* [TEXT SECTION]
- Opening Delimiter -
16.      Chairman, speaking from experience, I will now like to urge all younger Singaporeans in their 20s and even younger to prepare early for their golden years, which could so easily come upon us in the blink of an eye. Just like me, members of this House on the right side of 50 would surely understand.

17.        Bone health in particular, deserves our careful attention. With an ageing population, the number of hip fractures has nearly doubled, from 1,500 cases in year 2000 to nearly 3,000 in 2017. About 14% of those with hip fractures pass away within a year of fracture – a sobering statistic. Of the patients who survive, 20% require assistance with activities of daily living. Fractures can have a debilitating effect on our quality of life.

18.          To reduce the risk of fracture when we age, we must start ‘saving up’ calcium from young, before we reach maximum bone density at around 30 years old, after which, we can only maintain the density at best. To inculcate the importance of proper nutrition and a healthy lifestyle, HPB will be conducting a pilot outreach to ten schools on bone health.

19.          Besides ‘saving up’ calcium in our youth, we must also continually upkeep, and prevent depreciation of our assets. In this case, depreciation refers to bone loss.

20.         HPB will be working with Osteoporosis Society Singapore to train 300 Bone Health Ambassadors to reach out to more Singaporeans on the importance of a healthy lifestyle and diet, starting in the second half of this year. These ambassadors will help to run public educational sessions, particularly in the area of fall prevention.

21.          Dr Lily Neo, Ms Tin Pei Ling, and Ms Joan Pereira asked about our progress in supporting seniors to age-in-place. Since 2015, MOH has expanded the number of home and day care places by 70%, to support seniors to age-in-place. For nursing homes, we have expanded bed capacity by 30%. We now have sufficient capacity nationwide.
- Closing Delimiter -
* [Stored records]
- Opening Delimiter -
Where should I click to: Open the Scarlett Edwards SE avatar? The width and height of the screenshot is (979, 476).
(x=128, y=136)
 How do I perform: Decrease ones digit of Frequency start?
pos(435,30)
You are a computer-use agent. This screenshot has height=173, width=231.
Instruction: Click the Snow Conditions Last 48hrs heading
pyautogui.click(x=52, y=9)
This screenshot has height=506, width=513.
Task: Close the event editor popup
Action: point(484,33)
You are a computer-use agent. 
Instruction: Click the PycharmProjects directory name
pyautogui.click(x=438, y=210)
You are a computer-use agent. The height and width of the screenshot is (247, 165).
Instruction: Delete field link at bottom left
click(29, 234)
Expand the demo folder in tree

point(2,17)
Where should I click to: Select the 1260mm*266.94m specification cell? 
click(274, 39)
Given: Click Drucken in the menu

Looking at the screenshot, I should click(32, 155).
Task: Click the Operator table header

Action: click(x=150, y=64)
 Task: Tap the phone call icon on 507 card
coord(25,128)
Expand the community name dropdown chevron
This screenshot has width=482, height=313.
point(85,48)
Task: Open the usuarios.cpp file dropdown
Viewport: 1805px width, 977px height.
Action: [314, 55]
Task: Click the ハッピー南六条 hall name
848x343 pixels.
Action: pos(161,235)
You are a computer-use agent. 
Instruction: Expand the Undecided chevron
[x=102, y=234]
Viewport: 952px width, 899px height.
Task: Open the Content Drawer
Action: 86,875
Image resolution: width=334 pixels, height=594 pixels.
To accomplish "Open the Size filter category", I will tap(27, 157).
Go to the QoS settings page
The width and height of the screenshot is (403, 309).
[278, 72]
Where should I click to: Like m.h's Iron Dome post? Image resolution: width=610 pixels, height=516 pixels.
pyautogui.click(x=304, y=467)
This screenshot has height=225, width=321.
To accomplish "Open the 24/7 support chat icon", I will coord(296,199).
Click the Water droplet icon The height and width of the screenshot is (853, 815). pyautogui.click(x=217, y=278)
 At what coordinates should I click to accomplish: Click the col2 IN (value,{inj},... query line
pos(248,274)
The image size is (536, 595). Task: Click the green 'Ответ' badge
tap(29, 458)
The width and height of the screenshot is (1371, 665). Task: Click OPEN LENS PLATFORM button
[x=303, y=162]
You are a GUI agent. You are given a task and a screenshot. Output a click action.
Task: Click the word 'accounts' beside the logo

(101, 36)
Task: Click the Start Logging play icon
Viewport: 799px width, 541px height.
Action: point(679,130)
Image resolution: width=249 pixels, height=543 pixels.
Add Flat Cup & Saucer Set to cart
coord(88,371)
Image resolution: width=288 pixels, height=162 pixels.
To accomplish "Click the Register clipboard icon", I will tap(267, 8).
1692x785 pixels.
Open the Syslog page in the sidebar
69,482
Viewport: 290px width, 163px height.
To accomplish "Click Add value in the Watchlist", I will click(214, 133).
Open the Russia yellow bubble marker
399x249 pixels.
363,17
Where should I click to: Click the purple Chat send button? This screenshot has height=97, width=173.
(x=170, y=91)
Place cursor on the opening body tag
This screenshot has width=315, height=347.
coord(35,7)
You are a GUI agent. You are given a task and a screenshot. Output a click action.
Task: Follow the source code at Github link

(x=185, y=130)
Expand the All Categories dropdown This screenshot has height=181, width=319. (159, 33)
- Closing Delimiter -
* [ACTION ITEM A] In the speech on bone health and ageing, how many Bone Health Ambassadors will HPB train with Osteoporosis Society Singapore?
* [ACTION ITEM B] Please write the next part of the speech on bone health and ageing, picking up after its final paragraph.

* [YOUR RESPONSE A] 300

* [YOUR RESPONSE B]
22.         Besides expanding capacity, we are also enhancing the scope of services, to better address the spectrum of care needs.

23.          I announced last year that we will enhance the scope of eldercare centres, to go beyond aged care to social support and preventive health. Currently, MOH funds 82 Senior Activity Centres to provide wellness programmes and social support to residents in rental flats. In the next four years, we will progressively level up and fund at least double the number of eldercare centres to provide an expanded suite of baseline support services for all seniors nationwide, and not just those living in rental blocks.

24.          Services include active ageing programmes for the well, befriending services for the lonely, and information and referral for care services for our frail seniors.

25.          In addition, about half of the eldercare centres will also provide higher level care services, such as day care and community rehabilitation services, to cater to those who are more frail.

26.         We also echo Ms Irene Quay’s view that community pharmacists play an important role in ensuring medication adherence in the community. In 2017, of some 517,000 seniors, more than 43% were prescribed five or more regular medications, and seen by three or more healthcare providers.  Seniors who have multiple co-morbidities often struggle with making sense of many medications from many clinics, and the risk of medication error then increases.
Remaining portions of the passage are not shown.